[Begin STORED ROWS]

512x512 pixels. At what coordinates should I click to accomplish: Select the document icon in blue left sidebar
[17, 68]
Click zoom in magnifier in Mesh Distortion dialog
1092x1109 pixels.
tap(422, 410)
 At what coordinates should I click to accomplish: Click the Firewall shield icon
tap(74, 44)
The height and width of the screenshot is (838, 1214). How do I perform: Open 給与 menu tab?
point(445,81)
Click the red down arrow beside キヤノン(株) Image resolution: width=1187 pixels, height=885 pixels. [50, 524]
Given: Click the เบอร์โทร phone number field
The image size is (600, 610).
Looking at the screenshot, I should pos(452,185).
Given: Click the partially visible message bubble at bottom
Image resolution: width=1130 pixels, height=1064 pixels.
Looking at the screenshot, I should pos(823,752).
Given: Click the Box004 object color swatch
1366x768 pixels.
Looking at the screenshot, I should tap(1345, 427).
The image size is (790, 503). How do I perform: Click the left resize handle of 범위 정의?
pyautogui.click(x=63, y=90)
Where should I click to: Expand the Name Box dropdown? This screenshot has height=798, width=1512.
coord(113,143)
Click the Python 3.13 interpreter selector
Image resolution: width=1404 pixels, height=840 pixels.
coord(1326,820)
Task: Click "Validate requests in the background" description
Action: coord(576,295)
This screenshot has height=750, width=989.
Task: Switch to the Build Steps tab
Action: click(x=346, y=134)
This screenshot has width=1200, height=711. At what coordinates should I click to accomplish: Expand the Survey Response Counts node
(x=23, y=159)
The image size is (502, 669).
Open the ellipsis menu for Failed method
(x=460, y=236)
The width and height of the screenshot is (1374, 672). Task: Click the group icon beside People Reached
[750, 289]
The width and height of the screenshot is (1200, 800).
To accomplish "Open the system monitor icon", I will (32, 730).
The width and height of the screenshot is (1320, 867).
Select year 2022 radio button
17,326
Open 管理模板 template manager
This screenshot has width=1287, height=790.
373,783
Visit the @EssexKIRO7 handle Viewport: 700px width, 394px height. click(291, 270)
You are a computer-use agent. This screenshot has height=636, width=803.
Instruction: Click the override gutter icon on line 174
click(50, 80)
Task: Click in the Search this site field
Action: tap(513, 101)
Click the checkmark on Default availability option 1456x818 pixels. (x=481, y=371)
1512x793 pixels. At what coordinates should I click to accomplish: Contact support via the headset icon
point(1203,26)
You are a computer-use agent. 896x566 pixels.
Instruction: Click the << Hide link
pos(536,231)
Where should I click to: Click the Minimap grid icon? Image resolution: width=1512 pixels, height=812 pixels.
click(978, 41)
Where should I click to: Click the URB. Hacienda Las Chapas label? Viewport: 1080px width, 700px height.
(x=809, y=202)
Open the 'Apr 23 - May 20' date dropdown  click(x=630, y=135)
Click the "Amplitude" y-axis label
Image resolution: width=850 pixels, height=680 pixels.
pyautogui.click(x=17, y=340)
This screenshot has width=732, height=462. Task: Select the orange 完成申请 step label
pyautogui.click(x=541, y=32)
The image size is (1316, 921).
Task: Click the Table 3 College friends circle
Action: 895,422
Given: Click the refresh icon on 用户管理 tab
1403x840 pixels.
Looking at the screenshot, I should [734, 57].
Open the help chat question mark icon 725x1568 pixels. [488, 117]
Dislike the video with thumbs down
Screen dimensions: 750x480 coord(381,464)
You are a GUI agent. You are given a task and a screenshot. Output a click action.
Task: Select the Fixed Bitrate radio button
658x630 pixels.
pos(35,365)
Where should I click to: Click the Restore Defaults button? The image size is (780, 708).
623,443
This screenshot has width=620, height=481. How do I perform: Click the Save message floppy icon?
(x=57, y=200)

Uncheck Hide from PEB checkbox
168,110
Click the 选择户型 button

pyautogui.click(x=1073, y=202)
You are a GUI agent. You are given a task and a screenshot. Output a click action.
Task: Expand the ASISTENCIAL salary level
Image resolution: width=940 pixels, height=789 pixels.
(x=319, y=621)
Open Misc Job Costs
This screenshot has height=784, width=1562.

[End STORED ROWS]

BRIEF: Copy out every one of the lines above with no changes.

RESPONSE BELOW:
512x512 pixels. At what coordinates should I click to accomplish: Select the document icon in blue left sidebar
[17, 68]
Click zoom in magnifier in Mesh Distortion dialog
1092x1109 pixels.
tap(422, 410)
 At what coordinates should I click to accomplish: Click the Firewall shield icon
tap(74, 44)
The height and width of the screenshot is (838, 1214). How do I perform: Open 給与 menu tab?
point(445,81)
Click the red down arrow beside キヤノン(株) Image resolution: width=1187 pixels, height=885 pixels. [50, 524]
Given: Click the เบอร์โทร phone number field
The image size is (600, 610).
Looking at the screenshot, I should pos(452,185).
Given: Click the partially visible message bubble at bottom
Image resolution: width=1130 pixels, height=1064 pixels.
Looking at the screenshot, I should pos(823,752).
Given: Click the Box004 object color swatch
1366x768 pixels.
Looking at the screenshot, I should tap(1345, 427).
The image size is (790, 503). How do I perform: Click the left resize handle of 범위 정의?
pyautogui.click(x=63, y=90)
Where should I click to: Expand the Name Box dropdown? This screenshot has height=798, width=1512.
coord(113,143)
Click the Python 3.13 interpreter selector
Image resolution: width=1404 pixels, height=840 pixels.
coord(1326,820)
Task: Click "Validate requests in the background" description
Action: coord(576,295)
This screenshot has height=750, width=989.
Task: Switch to the Build Steps tab
Action: click(x=346, y=134)
This screenshot has width=1200, height=711. At what coordinates should I click to accomplish: Expand the Survey Response Counts node
(x=23, y=159)
The image size is (502, 669).
Open the ellipsis menu for Failed method
(x=460, y=236)
The width and height of the screenshot is (1374, 672). Task: Click the group icon beside People Reached
[750, 289]
The width and height of the screenshot is (1200, 800).
To accomplish "Open the system monitor icon", I will (32, 730).
The width and height of the screenshot is (1320, 867).
Select year 2022 radio button
17,326
Open 管理模板 template manager
This screenshot has width=1287, height=790.
373,783
Visit the @EssexKIRO7 handle Viewport: 700px width, 394px height. click(291, 270)
You are a computer-use agent. This screenshot has height=636, width=803.
Instruction: Click the override gutter icon on line 174
click(50, 80)
Task: Click in the Search this site field
Action: tap(513, 101)
Click the checkmark on Default availability option 1456x818 pixels. (x=481, y=371)
1512x793 pixels. At what coordinates should I click to accomplish: Contact support via the headset icon
point(1203,26)
You are a computer-use agent. 896x566 pixels.
Instruction: Click the << Hide link
pos(536,231)
Where should I click to: Click the Minimap grid icon? Image resolution: width=1512 pixels, height=812 pixels.
click(978, 41)
Where should I click to: Click the URB. Hacienda Las Chapas label? Viewport: 1080px width, 700px height.
(x=809, y=202)
Open the 'Apr 23 - May 20' date dropdown  click(x=630, y=135)
Click the "Amplitude" y-axis label
Image resolution: width=850 pixels, height=680 pixels.
pyautogui.click(x=17, y=340)
This screenshot has width=732, height=462. Task: Select the orange 完成申请 step label
pyautogui.click(x=541, y=32)
The image size is (1316, 921).
Task: Click the Table 3 College friends circle
Action: 895,422
Given: Click the refresh icon on 用户管理 tab
1403x840 pixels.
Looking at the screenshot, I should [734, 57].
Open the help chat question mark icon 725x1568 pixels. [488, 117]
Dislike the video with thumbs down
Screen dimensions: 750x480 coord(381,464)
You are a GUI agent. You are given a task and a screenshot. Output a click action.
Task: Select the Fixed Bitrate radio button
658x630 pixels.
pos(35,365)
Where should I click to: Click the Restore Defaults button? The image size is (780, 708).
623,443
This screenshot has width=620, height=481. How do I perform: Click the Save message floppy icon?
(x=57, y=200)

Uncheck Hide from PEB checkbox
168,110
Click the 选择户型 button

pyautogui.click(x=1073, y=202)
You are a GUI agent. You are given a task and a screenshot. Output a click action.
Task: Expand the ASISTENCIAL salary level
Image resolution: width=940 pixels, height=789 pixels.
(x=319, y=621)
Open Misc Job Costs
This screenshot has height=784, width=1562.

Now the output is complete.